Document extract ->
+-------+
As seen almost daily on local and national news, race historically and presently figures prominently in crime and justice reporting within the United States, in the areas of hate crimes, racial profiling, sentencing disparities, wrongful convictions, felon disenfranchisement, political prisoners, juveniles and the death penalty, and culturally specific delinquency prevention programs.

The Encyclopedia of Race and Crime covers issues in both historical and contemporary context, with information on race and ethnicity and their impact on crime and the administration of justice. These two volumes offer a greater appreciation for the similar historical experiences of varied racial and ethnic groups and illustrate how race and ethnicity has mattered and continues to matter in the administration of American criminal justice.
+-------+
Data shown ->

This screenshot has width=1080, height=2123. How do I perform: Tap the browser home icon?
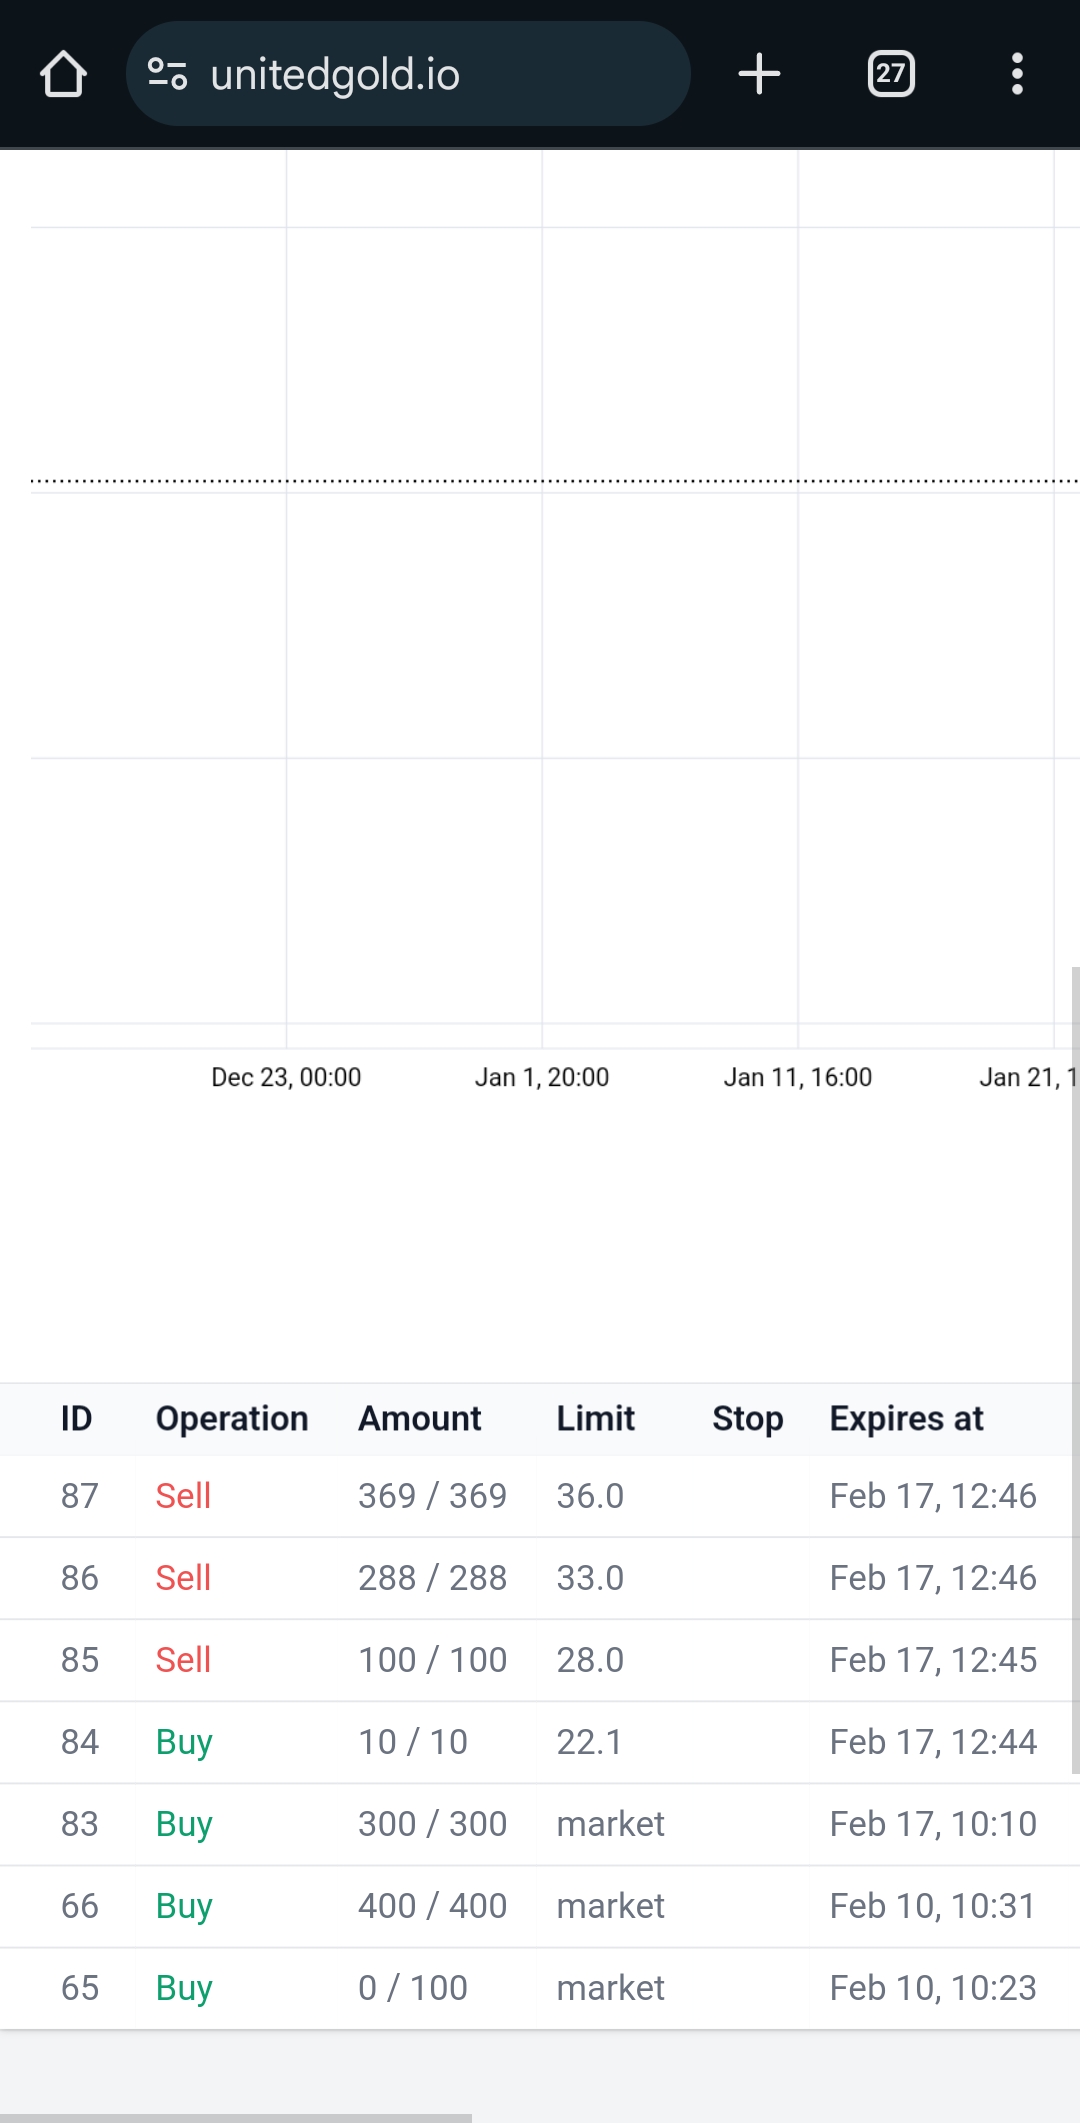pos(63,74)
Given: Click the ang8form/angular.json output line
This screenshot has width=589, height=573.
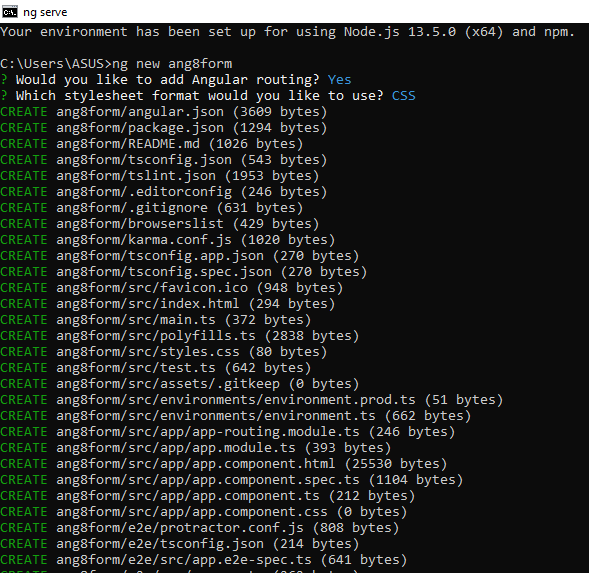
+-------+
Task instructions ->
1: Take the paragraph of the encyclopedia description that opens with "The Encyclopedia of Race and Crime covers" and turn it into a short bulleted list that keeps its main facts.
2: From the encyclopedia description, reproduce word for word the passage starting with "As seen almost" and going on through "delinquency prevention programs.".

Answers below ->
1:
- The Encyclopedia of Race and Crime covers issues in both historical and contemporary context.
- It gives information on race and ethnicity and their impact on crime and the administration of justice.
- Its two volumes show the similar historical experiences of varied racial and ethnic groups.
- They illustrate how race and ethnicity have mattered, and still matter, in American criminal justice.

2:
As seen almost daily on local and national news, race historically and presently figures prominently in crime and justice reporting within the United States, in the areas of hate crimes, racial profiling, sentencing disparities, wrongful convictions, felon disenfranchisement, political prisoners, juveniles and the death penalty, and culturally specific delinquency prevention programs.